Bellevue building gets Gold-level LEED certification

Bellevue’s Hines Expedia Tower has received Gold-level certification for Leadership in Energy and Environmental Design (LEED) Core & Shell from the United States Green Building Council. The 20-story office building, which is the first newly constructed office building in Bellevue to achieve LEED Gold certification, was designed by LMN with a focus on creating a healthy, comfortable, and enjoyable indoor environment for workers.

Located in the heart of Bellevue’s central business district, the Hines Expedia Tower is home to Expedia’s corporate office, which moved there at the end of 2008.

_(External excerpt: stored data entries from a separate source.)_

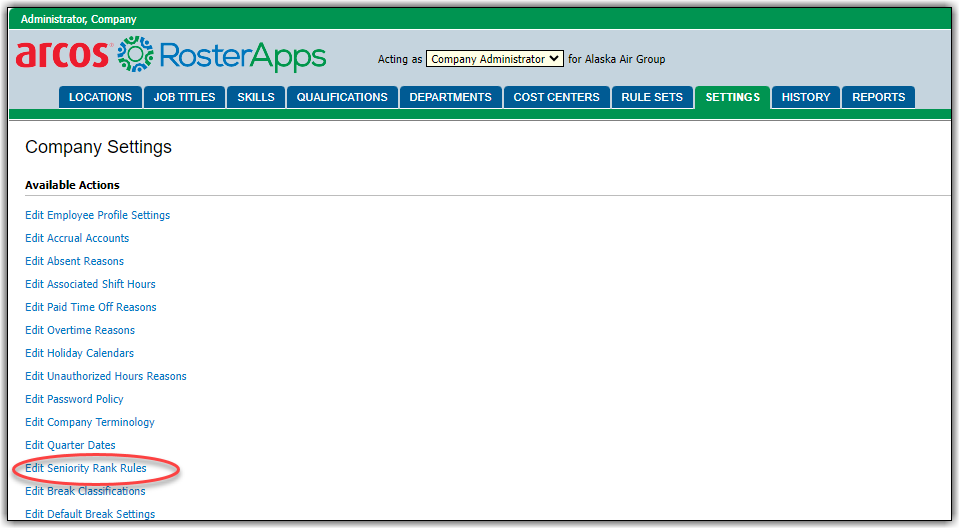Switch to the Locations tab
Image resolution: width=960 pixels, height=529 pixels.
coord(100,97)

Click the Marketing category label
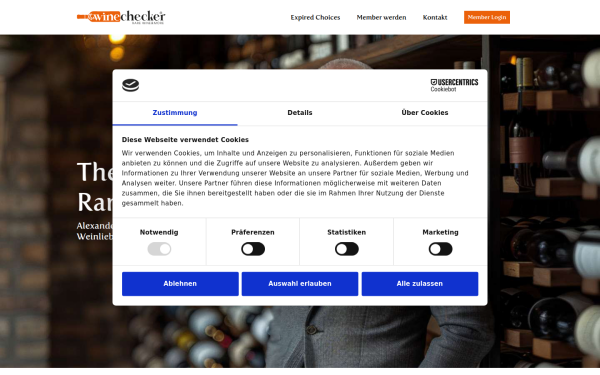[440, 232]
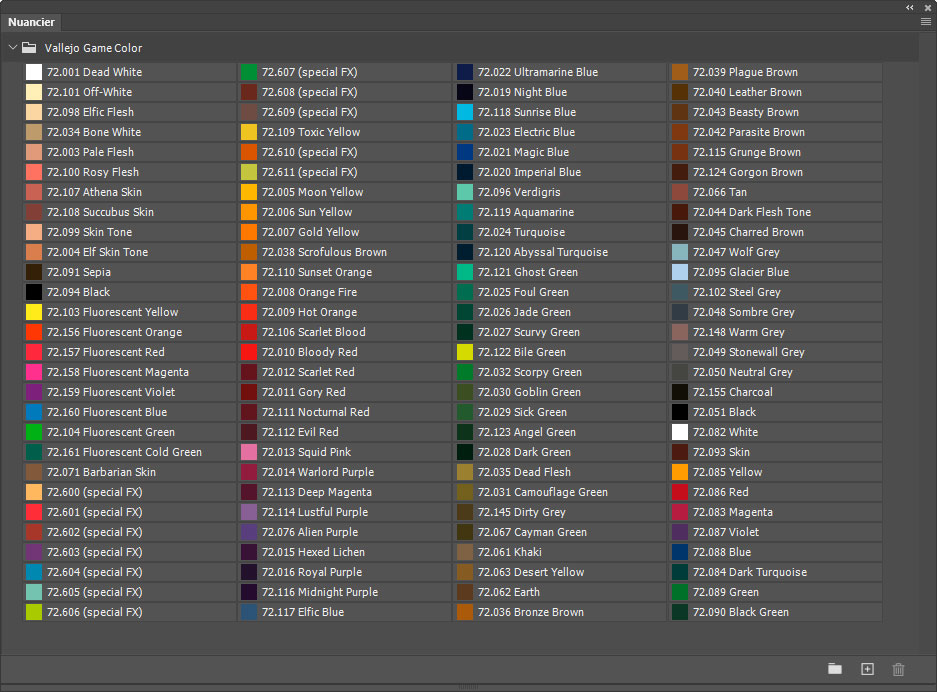Collapse the panel with double-arrow icon
Image resolution: width=937 pixels, height=692 pixels.
point(910,7)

LMN designed the building with a focus on utilizing daylight to create the best possible work environment for tenants. A glass façade and full-height windows maximize views west to Lake Washington and the Olympics, south to Mt. Rainier, and east to the Cascades. Tenants of the Hines Expedia Tower also have access to the tower’s half-acre outdoor plaza, which is landscaped with native, drought-tolerant plants.

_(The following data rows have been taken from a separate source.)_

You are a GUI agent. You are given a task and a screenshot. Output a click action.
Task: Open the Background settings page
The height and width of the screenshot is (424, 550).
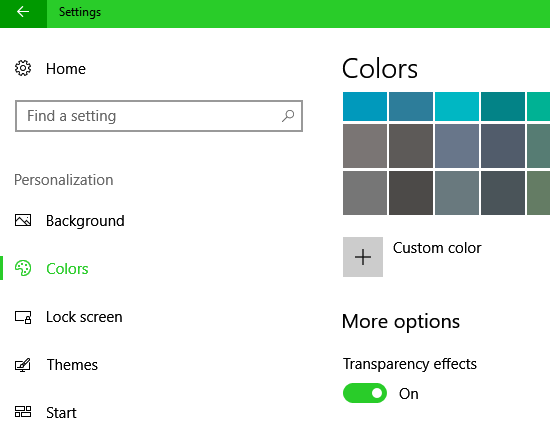click(85, 221)
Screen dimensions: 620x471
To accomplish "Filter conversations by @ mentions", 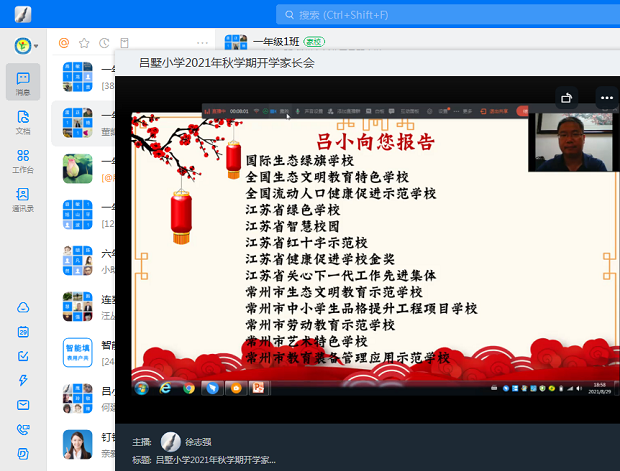I will point(64,43).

“Many people don’t realize that measures taken to work in concert with the environment often benefit those working inside the facility as well,” says Walt Niehoff, partner at LMN. “A cleaner, more enjoyable indoor environment improves not only the health of workers, but also their creativity, productivity, morale and essentially the bottom line of their employers.”

One of the key concerns for Hines with the design of the Hines Expedia Tower was to optimize the life-cycle costs associated with building operation.

“In the sustainable design for this project, there is no single feature that stands out from the others,” says Ty Bennion of Hines. “Instead, the project is notable for all of the small moves that contributed to the end result. Thanks to the genuine commitment from each and every project partner, we were able to reach the Gold level.”

The contractor contributed to the certification by recycling 89 percent of construction waste, as well as in the procurement of recycled building materials. The building also has a green product housekeeping program and its energy supply is through Puget Sound Energy’s green power contract.

Earlier this year, the Hines Expedia Tower earned the “Designed to Earn EnergyStar” mark, a new EnergyStar program to encourage buildings in the design phase to exceed a benchmark energy performance threshold. And in early 2006, the project received the first LEED-CS (Core and Shell) pre-certification on the West Coast.